Healthcare-associated infections (HAIs) continue to be an ongoing threat to patients. “Despite the best care, patients get infections,” Brian Gross, business lead, genomics for infectious disease at Philips, told MD+DI. Because they are “technically avoidable, there’s pressure on hospitals to drive their numbers down.”
Healthcare system professionals have struggled with two main problems when trying to identify and act on infection risks, Gross explained. “The problem is two-fold. First, because of current tools, all infections look the same,” he said. For instance, if a hospital diagnoses three babies with MRSA, the NICU may be shut down out of fear that the infection is spreading from infant to infant, but it may in fact have come from a parent or visitor. Such action is often taken before the source of infection is identified, Gross said. “Infections may look the same under the microscope—they are only differentiable if you look at their genomics,” he said.
The second problem hospital systems often experience involves “false negatives,” Gross explained. “Infections are being transmitted, but no one knows it until there are multiple patients infected.”
Better data analysis might be able to help hospitals tackle these issues and fight the spread of infection. A recent study published in Infection Control and Hospital Epidemiology looked at the use of an informatics tool to analyze patient and lab data as well as pathogen genomics to identify potential instances of transmission.

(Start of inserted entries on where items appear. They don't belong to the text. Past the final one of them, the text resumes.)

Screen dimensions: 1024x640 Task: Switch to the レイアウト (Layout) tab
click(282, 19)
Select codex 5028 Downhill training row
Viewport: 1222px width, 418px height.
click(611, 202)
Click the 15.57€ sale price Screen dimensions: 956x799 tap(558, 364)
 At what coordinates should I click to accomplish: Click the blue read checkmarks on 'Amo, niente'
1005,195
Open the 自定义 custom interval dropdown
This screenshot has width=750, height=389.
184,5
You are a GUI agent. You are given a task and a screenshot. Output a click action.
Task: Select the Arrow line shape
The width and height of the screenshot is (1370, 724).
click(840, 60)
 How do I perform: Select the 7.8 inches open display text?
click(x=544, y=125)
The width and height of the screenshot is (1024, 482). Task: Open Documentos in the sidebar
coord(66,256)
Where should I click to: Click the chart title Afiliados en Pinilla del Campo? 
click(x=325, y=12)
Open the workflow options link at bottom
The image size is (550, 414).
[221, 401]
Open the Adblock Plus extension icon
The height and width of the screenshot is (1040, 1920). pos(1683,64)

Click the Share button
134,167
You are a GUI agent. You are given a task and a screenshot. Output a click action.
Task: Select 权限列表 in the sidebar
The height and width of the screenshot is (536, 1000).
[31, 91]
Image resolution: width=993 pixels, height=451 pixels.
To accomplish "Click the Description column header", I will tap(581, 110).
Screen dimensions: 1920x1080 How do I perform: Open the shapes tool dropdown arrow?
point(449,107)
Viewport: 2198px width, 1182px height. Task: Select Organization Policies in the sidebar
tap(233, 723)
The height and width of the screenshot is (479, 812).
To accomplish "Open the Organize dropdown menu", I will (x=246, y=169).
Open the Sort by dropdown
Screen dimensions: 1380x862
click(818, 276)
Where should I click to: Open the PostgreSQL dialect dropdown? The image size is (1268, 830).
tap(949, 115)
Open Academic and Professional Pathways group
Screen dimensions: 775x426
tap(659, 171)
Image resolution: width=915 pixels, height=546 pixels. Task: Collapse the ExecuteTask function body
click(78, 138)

Philips IntelliSpace Epidemiology AI-driven tool was used in the study. Part of Philips’s cloud-based IntelliSpace platform, a collection of informatics applications developed to gather and present healthcare data, the Epidemiology tool is meant to be used across all departments, as HAIs are a “broader problem to solve,” said Gross. “Using AI algorithms, prospective data mining, and genomics could enable professionals to piece together” the source of infection, he added. It could potentially “improve the efficiency of the infection control team,” and after a second patient, prevent further infection.
Gross said that users don’t need the entire IntelliSpace suite to be able to use the Epidemiology tool. “This product is used through a subscription,” he said. “At a minimum, the tool needs access to lab results as well as discharge and transfer information to show where patients are or have been in the hospital system. It also has the ability to interact with OR/surgery, radiology, and nurse documentation.” The system maps all transactions of care, including caregiver contact and devices used, he said.
Genomic sequencing of pathogens is then performed to identify whether there has been a transmission. “It is a mathematical problem that we can do in microseconds in our cloud infrastructure,” he said. “The more information we give the system, the more ‘crisp’ our recommendations become. And the more data you give AI, the smarter it gets.”
Gross said the study demonstrated the use of pathogen genomics for the first time, focusing on four specific bacteria – S. aureus, E. faecium, P. aeruginosa, and K. pneumonia. “We looked at infections and clinical data for one year, for 850 patients,” Gross said. “We saw 34 transmission events, where previously they had only known about one. With the benefit of AI algorithms, the system showed 33 others.”
The authors concluded that the new Philips IntelliSpace Epidemiology solution could enable clinicians to intervene and interrupt the chain of infection transmissions, potentially resulting in fewer infections. Using genomic sequencing of bacteria was key to uncovering the transmissions, as it allowed identification of distinct bacterial strains. “In developing IntelliSpace Epidemiology, scientists at Philips studied slight changes in a bacteria’s genetic code,” Philips explained in a press release on the study. “Bacteria of a single species from a single patient collected over a number of days differed only slightly in their genetic code due to normal bacterial mutation. But bacteria of the same species found on different patients showed much larger variations. Using this analysis, the researchers were able to define thresholds to determine related vs. unrelated bacterial strains. From these genetic data, integrated with other hospital-derived epidemiologic data, IntelliSpace Epidemiology aims to determine if a new bacteria isolated from a patient should be included or excluded in a grouping (or cluster) of related infections. This new method of combining diverse and rich clinical and genomic datasets in order to track and help control HAIs is termed Precision Infection Prevention in recognition of the hospital infection prevention team’s role in preventing HAIs.”
Some potential users have been hesitant about genomic sequencing over concerns that it could be “a challenge, but it is quite easy,” Gross said. “It can be daunting for a hospital system to sequence, but if it is already sequencing for oncology or personalized medicine, this system capability can be added.” Philips also offers sequencing as a service.
Gross described the “science behind genomics” as “rapidly becoming a clinical reality. This paper presented a mechanism to determine whether infections are related or not. It can reduce the complexity of what clinicians are seeing, and the science is in the cloud.”
IntelliSpace Epidemiology is essentially the fusion of clinical informatics with genomic informatics,” he concluded. “We are bringing them together for a precision infection prevention program.”